Consegna 1:
Elenchi le figure o i gruppi di persone che l'articolo sul diritto successorio designa con un sostantivo, tralasciando quelli indicati soltanto da pronomi.

Pagina:
########################################
Una delle argomentazioni che vanno per la maggiore tra chi si oppone al disegno di legge sui Di.Co. consiste nel sostenere che essi sarebbero inutili, perché i diritti che conseguono al matrimonio possono ugualmente essere garantiti attraverso contratti di altro tipo.
L’affermazione, presa di per sé, è perfino suggestiva, se non fosse che a ben guardare essa si rivela palesemente infondata: il diritto successorio, tanto per fare un esempio, discrimina le coppie sposate rispetto a quelle non sposate, e crea una serie di disparità che non sono sanabili neanche andando da un notaio e facendo testamento.
La normativa sulle successioni, infatti, limita fortemente la possibilità del testatore di disporre liberamente del proprio patrimonio, individuando una serie di soggetti (i cosiddetti "legittimari") ai quali una certa quota dell’eredità deve essere destinata per legge: nelle situazioni pratiche questo meccanismo produce alcune evidenti disparità di trattamento, alle quali, contrariamente a quanto vanno blaterando in molti, non è possibile porre riparo, se non attraverso un intervento legislativo specifico che modifichi le norme attualmente in vigore.
########################################
Voci da elaborare:
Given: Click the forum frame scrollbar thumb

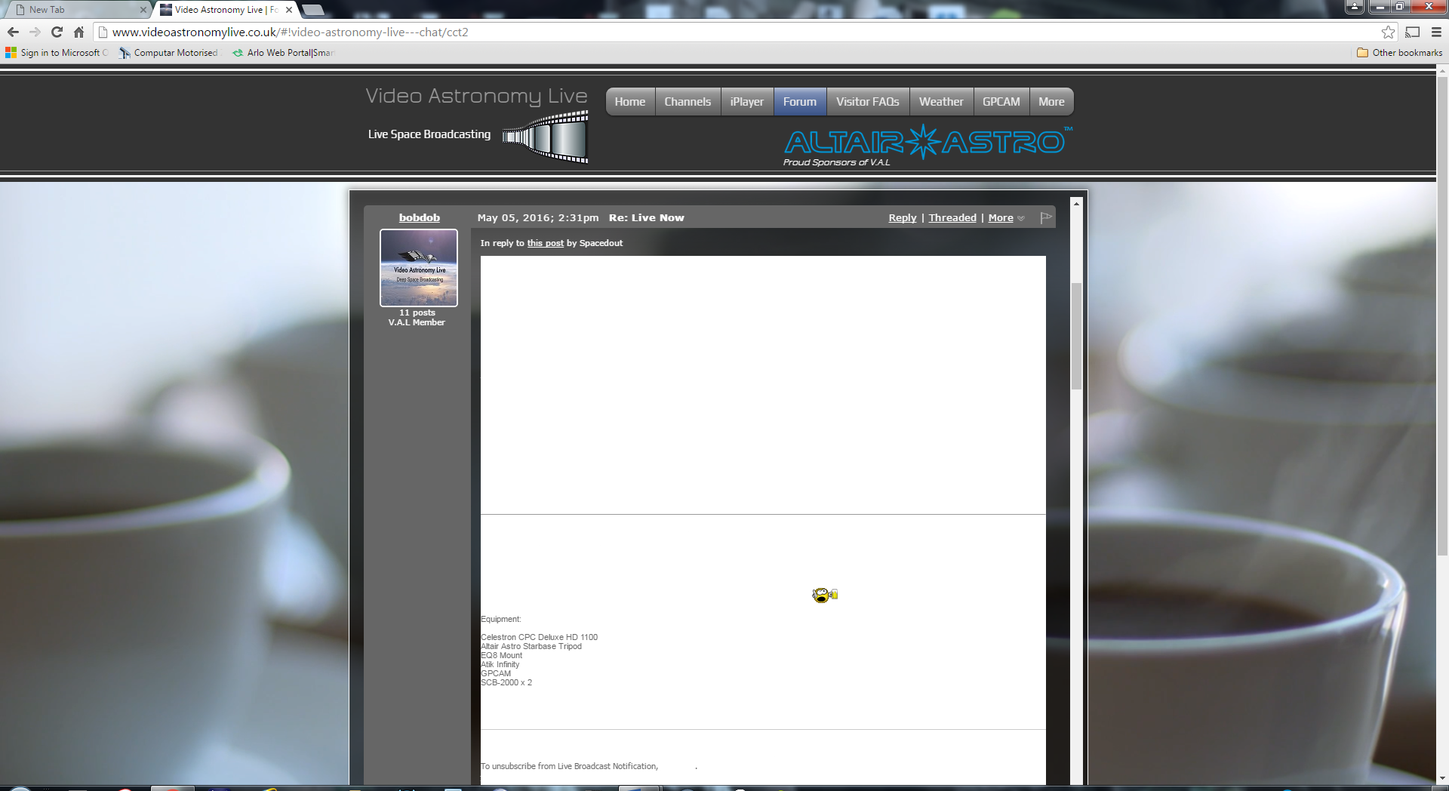Looking at the screenshot, I should pyautogui.click(x=1076, y=336).

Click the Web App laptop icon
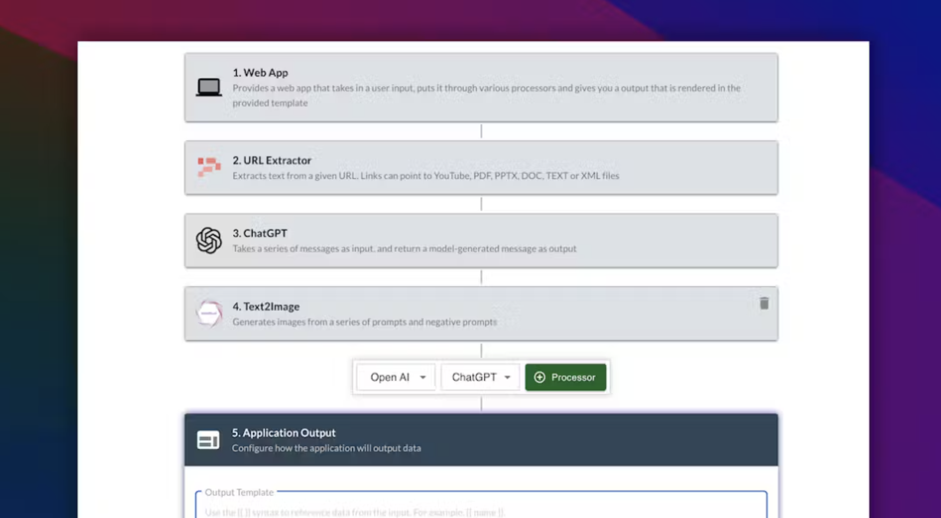209,87
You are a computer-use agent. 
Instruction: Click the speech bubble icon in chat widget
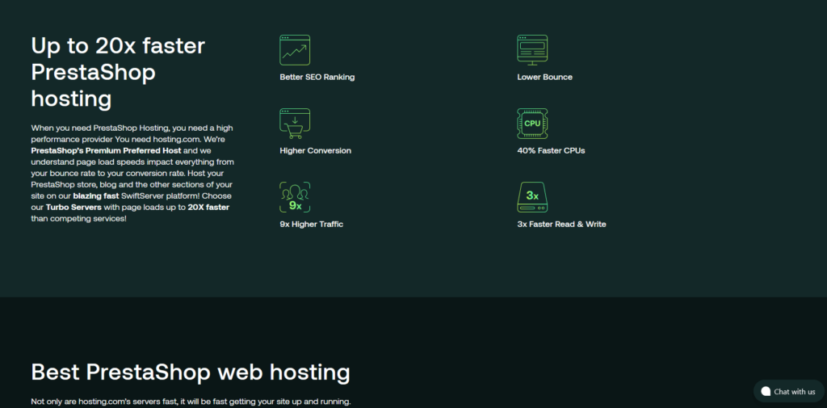(766, 392)
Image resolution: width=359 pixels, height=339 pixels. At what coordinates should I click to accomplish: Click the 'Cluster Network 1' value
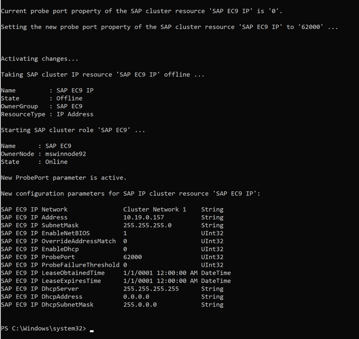pyautogui.click(x=154, y=209)
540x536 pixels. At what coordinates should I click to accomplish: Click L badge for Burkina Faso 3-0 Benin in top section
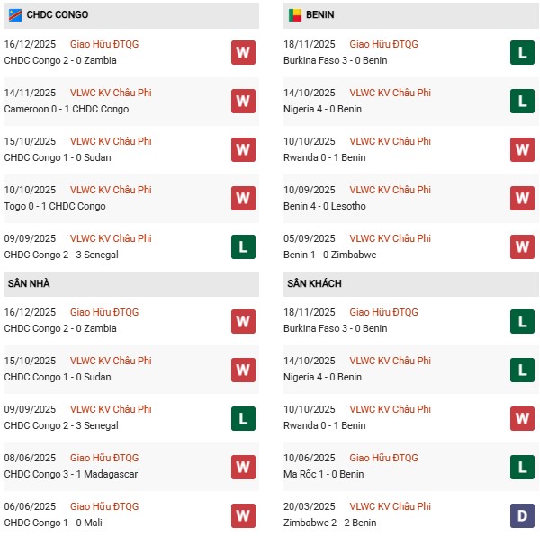click(523, 53)
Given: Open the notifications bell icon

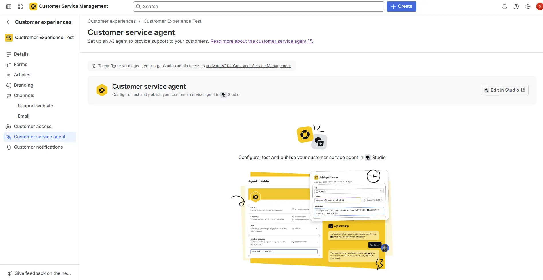Looking at the screenshot, I should (504, 7).
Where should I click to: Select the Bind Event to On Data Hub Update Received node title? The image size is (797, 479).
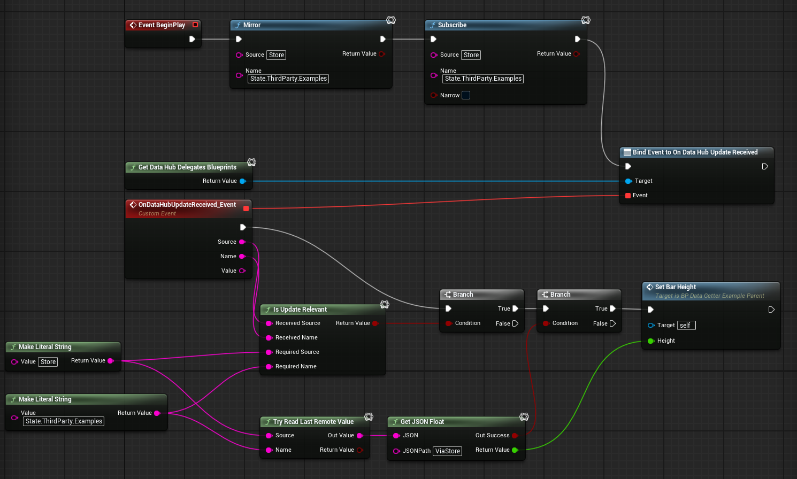(x=695, y=152)
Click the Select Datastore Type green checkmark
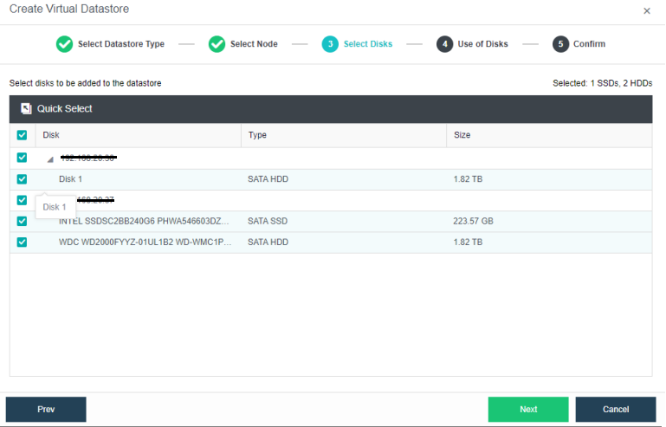 64,44
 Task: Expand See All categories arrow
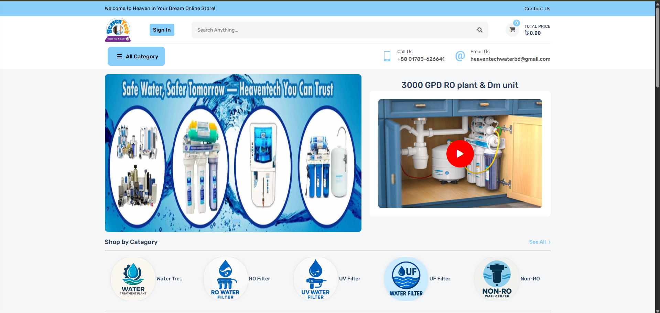coord(549,242)
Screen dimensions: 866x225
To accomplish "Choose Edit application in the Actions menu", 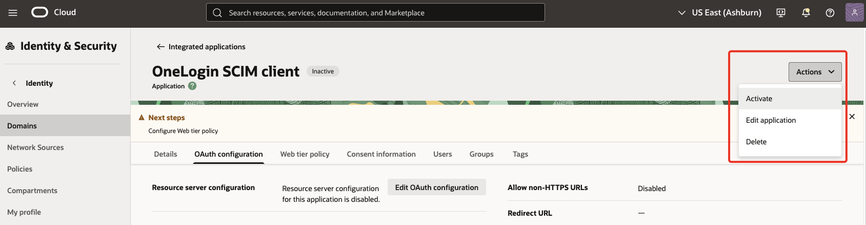I will pyautogui.click(x=771, y=120).
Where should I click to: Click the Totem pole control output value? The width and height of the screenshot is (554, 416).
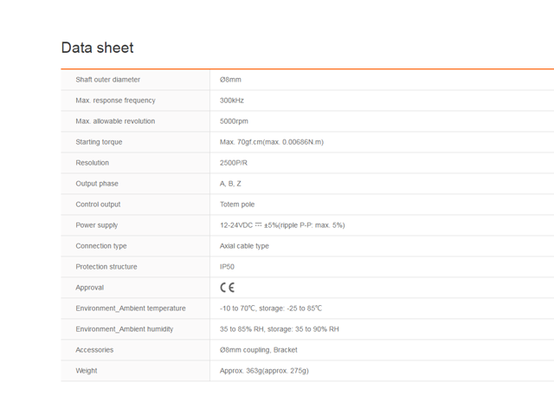[x=237, y=205]
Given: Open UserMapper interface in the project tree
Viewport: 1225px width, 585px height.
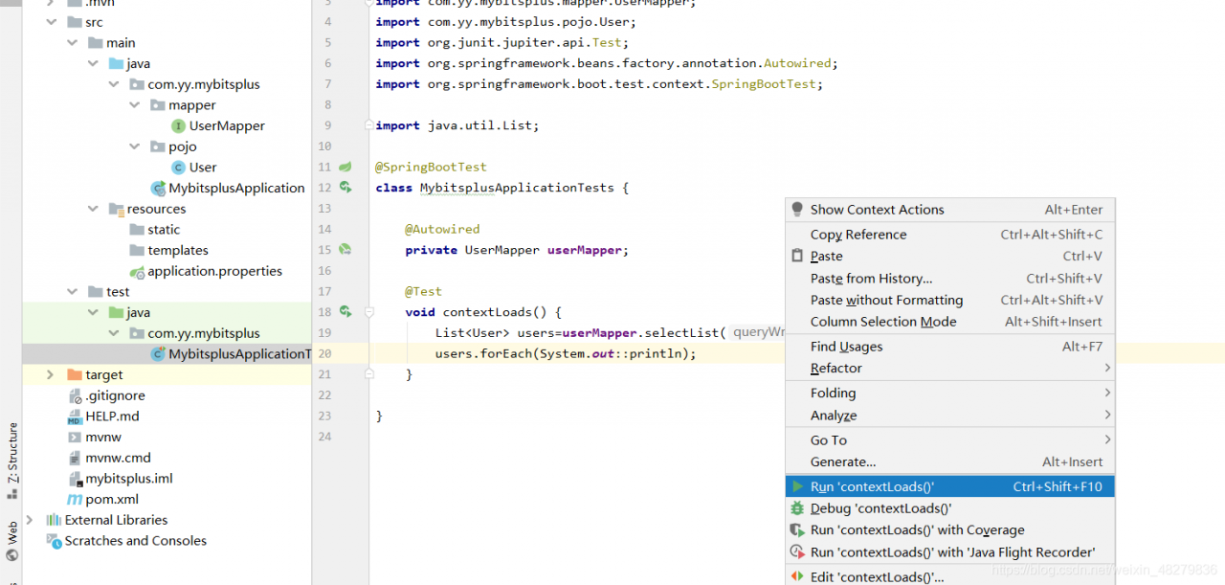Looking at the screenshot, I should coord(226,125).
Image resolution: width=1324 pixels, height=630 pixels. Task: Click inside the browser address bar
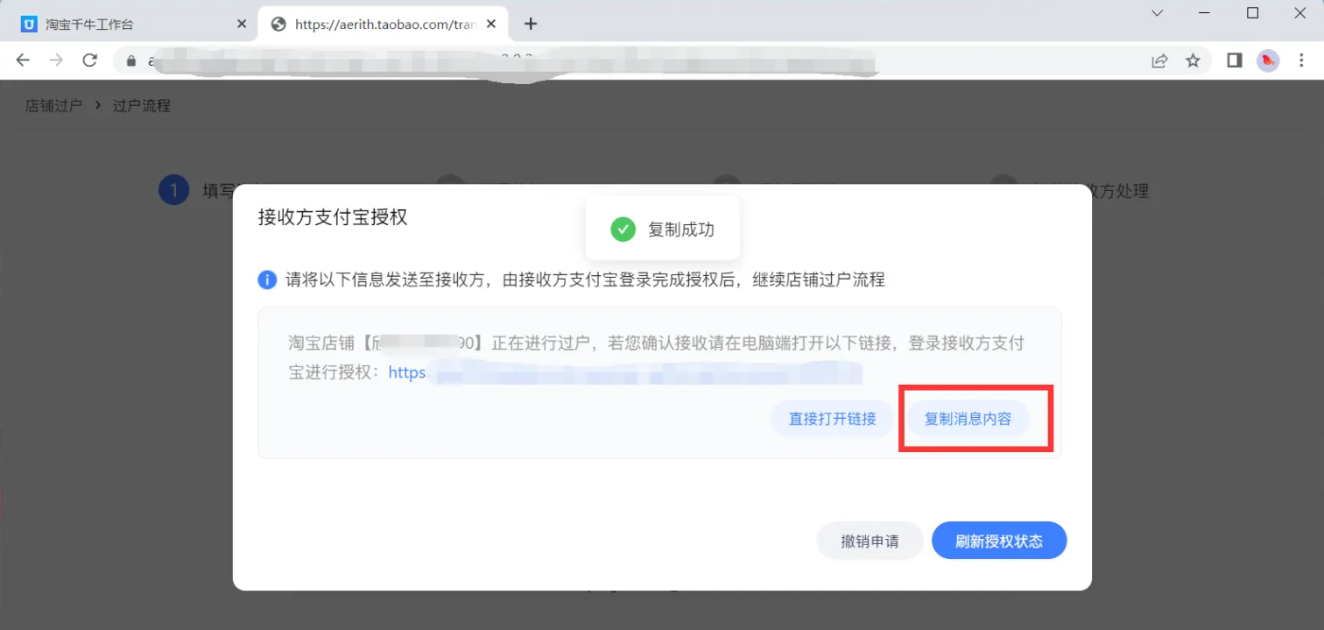pos(525,60)
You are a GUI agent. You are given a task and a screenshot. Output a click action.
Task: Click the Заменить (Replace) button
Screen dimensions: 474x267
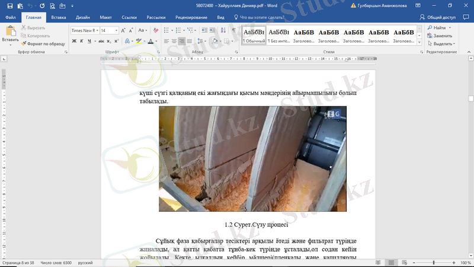[442, 36]
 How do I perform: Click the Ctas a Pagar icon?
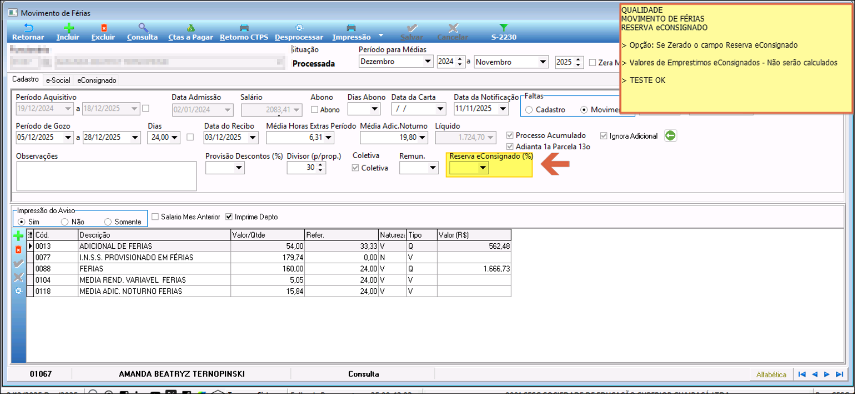pos(191,28)
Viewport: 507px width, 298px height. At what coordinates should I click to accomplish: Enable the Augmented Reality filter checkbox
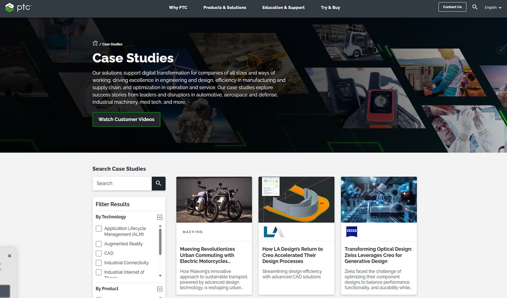point(99,244)
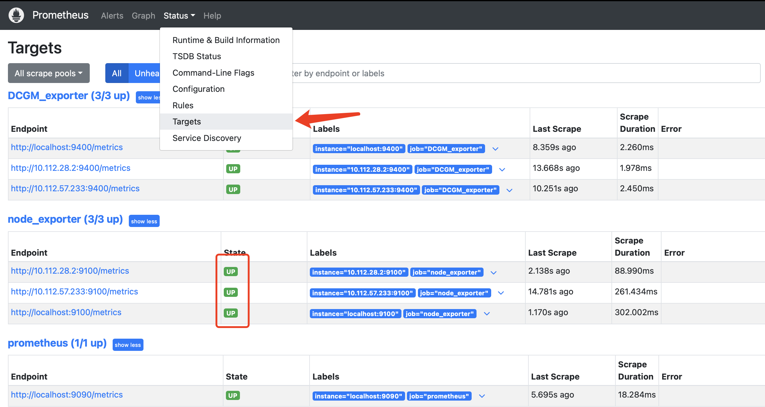Expand labels chevron for 10.112.28.2:9400 row
The width and height of the screenshot is (765, 407).
[x=502, y=170]
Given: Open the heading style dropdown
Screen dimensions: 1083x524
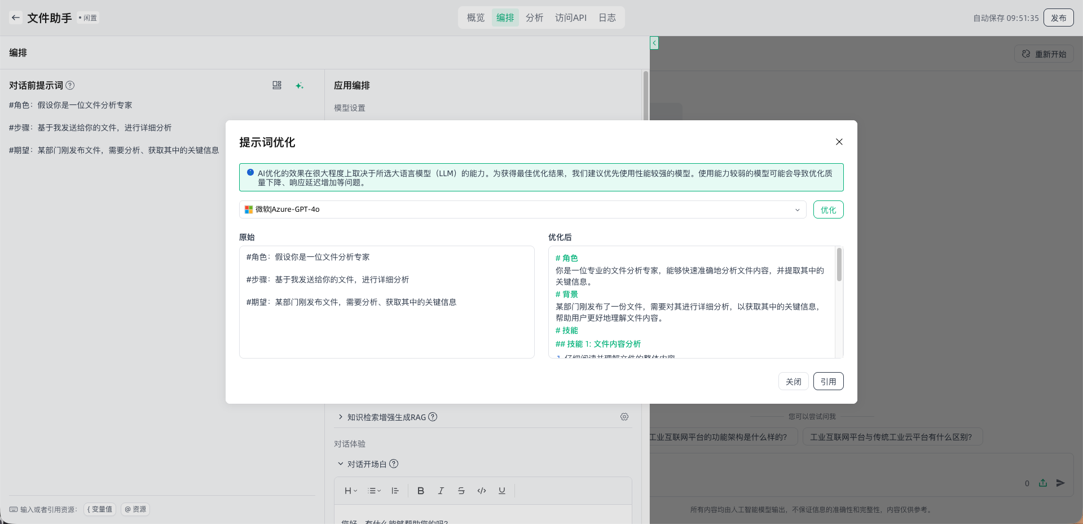Looking at the screenshot, I should pos(350,491).
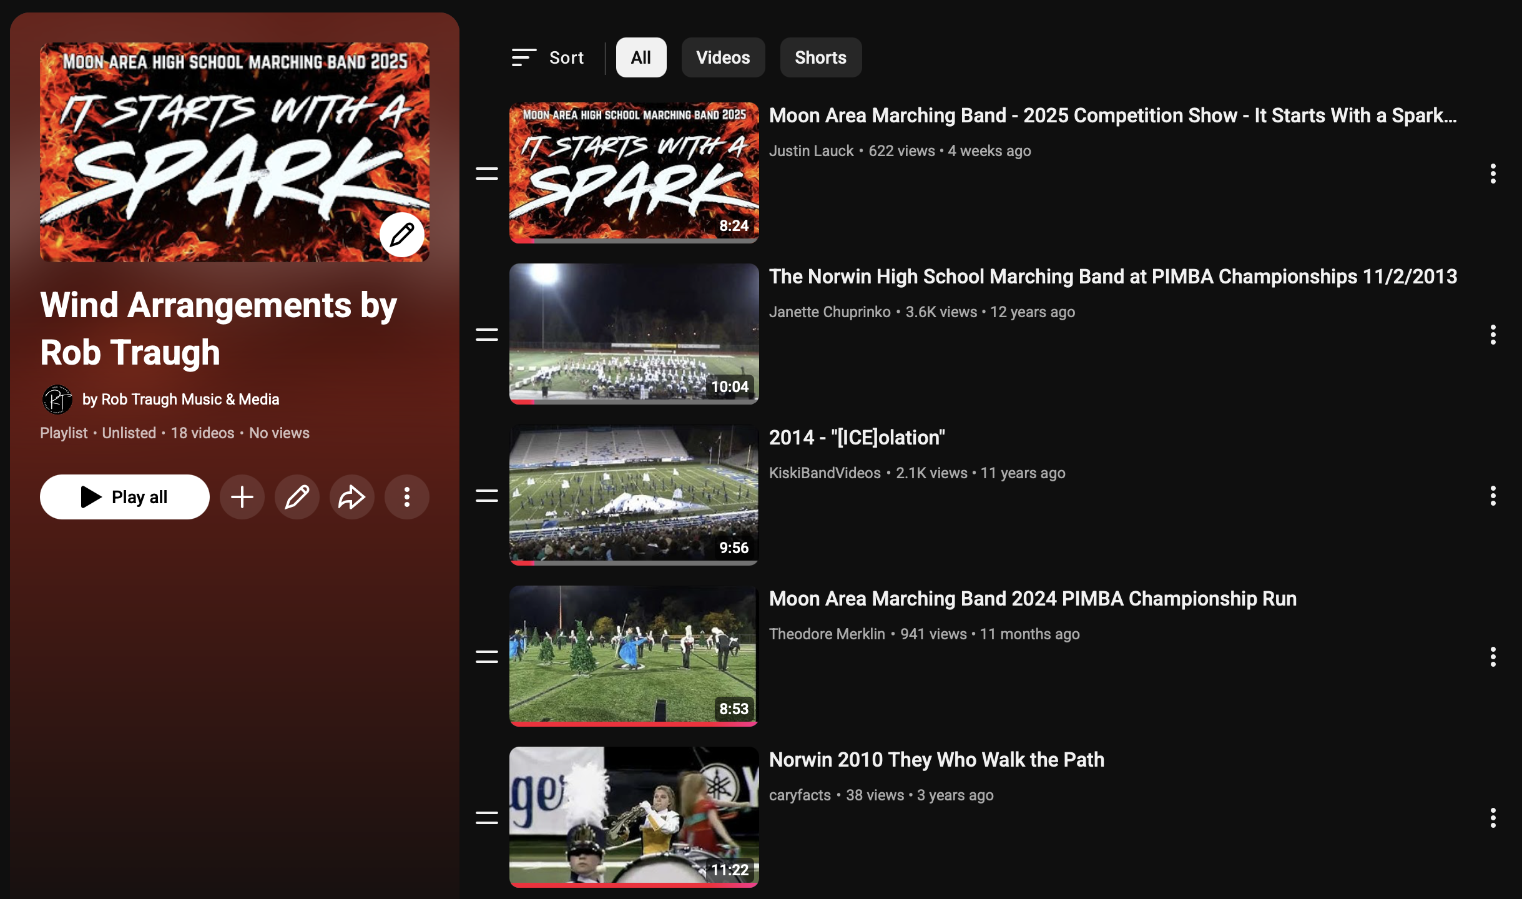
########################################
Consegna 2:
Restituisca le voci come CSV a due colonne, testo e risposta, con una riga per ciascuna voce. Ogni valore va in un unico campo tra virgolette, con gli a capo sostituiti da spazi e senza le immagini. Cominci dalla riga che contiene "Where should I click to: Click" e si fermi dopo quella che contiene "pos(525,60)".

Risposta completa 1:
- coppie sposate
- coppie non sposate
- notaio
- testatore
- legittimari

Risposta completa 2:
testo,risposta
"Where should I click to: Click the Totem pole control output value? The width and height of the screenshot is (554, 416).","[x=237, y=205]"
"Given: Open UserMapper interface in the project tree Viewport: 1225px width, 585px height.","Looking at the screenshot, I should coord(226,125)."
"Image resolution: width=1324 pixels, height=630 pixels. Task: Click inside the browser address bar","pos(525,60)"